3

I am having trouble making a plot of standarised residuals versus a covariate match a plot shown in Pinhiero and Bates Mixed-Effects Models in S and S-Plus. The model being plotted is a general formulation of a nonlinear mixed-effects model, contained in the nlme package

library(nlme)
options(contrasts = c("contr.helmert", "contr.poly"))
fm1Dial.gnls <- gnls(rate ~ SSasympOff(pressure, Asym, lrc, c0),
                     data = Dialyzer,
                     params = list(Asym + lrc ~ QB, c0 ~ 1),
                     start = c(53.6, 8.6, 0.51, -0.26, 0.225))

When we plot the standardised residuals versus the transmembrane pressure in this model

plot(fm1Dial.gnls, resid(.) ~ pressure, abline = 0)

The resulting plot shows evidence of heteroscedasticity across different pressures.

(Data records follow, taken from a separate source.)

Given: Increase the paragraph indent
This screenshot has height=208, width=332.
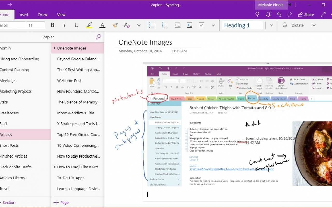Looking at the screenshot, I should click(189, 25).
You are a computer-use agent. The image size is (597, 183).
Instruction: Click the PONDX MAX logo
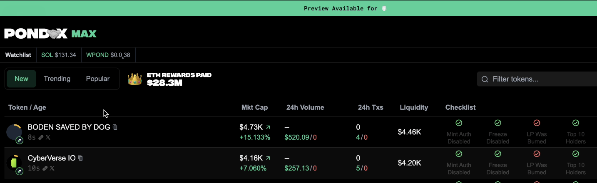point(50,34)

Thus we fit a new model with a power variance function to account for this.

fm2Dial.gnls <- update(fm1Dial.gnls, weights = varPower(form = ~ pressure))

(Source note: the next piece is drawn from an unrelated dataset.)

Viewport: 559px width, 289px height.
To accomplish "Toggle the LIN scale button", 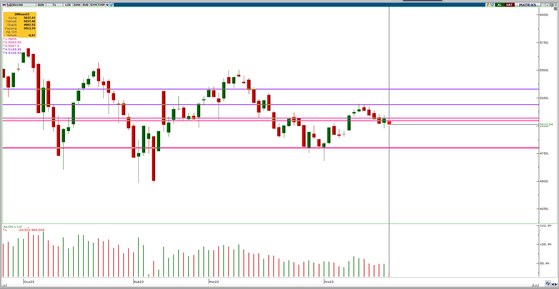I will (68, 5).
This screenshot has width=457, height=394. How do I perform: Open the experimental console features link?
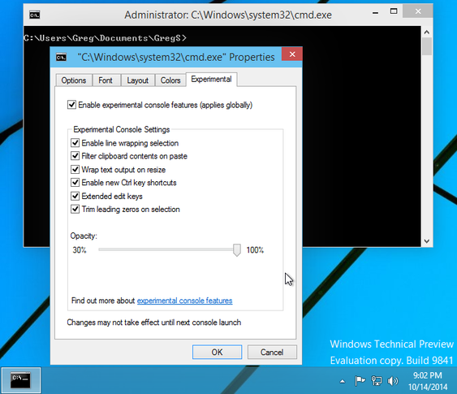[185, 301]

Which is clearly superior to the first model

anova(fm1Dial.gnls, fm2Dial.gnls)

However when we plot the standarised residuals versus transmembrane pressure for the new improved model

plot(fm2Dial.gnls, resid(.) ~ pressure, abline = 0)

The plot doesn't look like much of an improvement on the first plot, with the vertical spread of the residuals still appearing to be much higher at higher pressures.

The plot for the second improved model in Pinhiero and Bates, however. shows a similar vertical spread of residuals at all levels of pressure, which makes sense given that the heteroscedasticity has explicitly been accounted for in this improved model.

What am I doing wrong?

llewmills
  • 2,959
  • 3
  • 31
  • 58
  • I suspect you'll get better help at https://stats.stackexchange.com/ If you don't get an answer here, consider migrating the question to there – dww Dec 30 '18 at 06:22
  • Thanks @dww but it seemed to be more of a software syntax issue than a pure stats issue. – llewmills Dec 30 '18 at 09:45
  • It seems like the graphs match the book better if one specifies the normalised residuals via `plot(fm2Dial.gnls, resid(., type = "n) ~ pressure, abline = 0)`, however the book specifically refers to 'standardised residuals'. So I am still unsure what is going wrong with the second plot in my example, and why the standardised residuals vs pressure plots don't seem to change despite the introduction of a variance function to the model. – llewmills Dec 30 '18 at 10:02
  • Actually `plot(fm2Dial.gnls, resid(., type = "p") ~ pressure, abline = 0)` also produces plots that match the book. The `type = "p"` argument in `plot.lme` indicates pearson's standardised residuals. Which begs the question what the default is, if not the standardised residuals? – llewmills Dec 30 '18 at 10:22
  • 1
    re your comment ^^; if you look at the code for `nlme:::residuals.gnls`, if `type` is unspecified than `match.arg` grabs the first value, hence the default are the raw residuals. (that's not to say that this was the same when the book was written). (ps: from `?nlme:::residuals.gnls` Pearson == standardised) – user20650 Dec 30 '18 at 12:35

1 Answers1

1

Where you were wrong is saying that

plot(fm2Dial.gnls, resid(.) ~ pressure, abline = 0)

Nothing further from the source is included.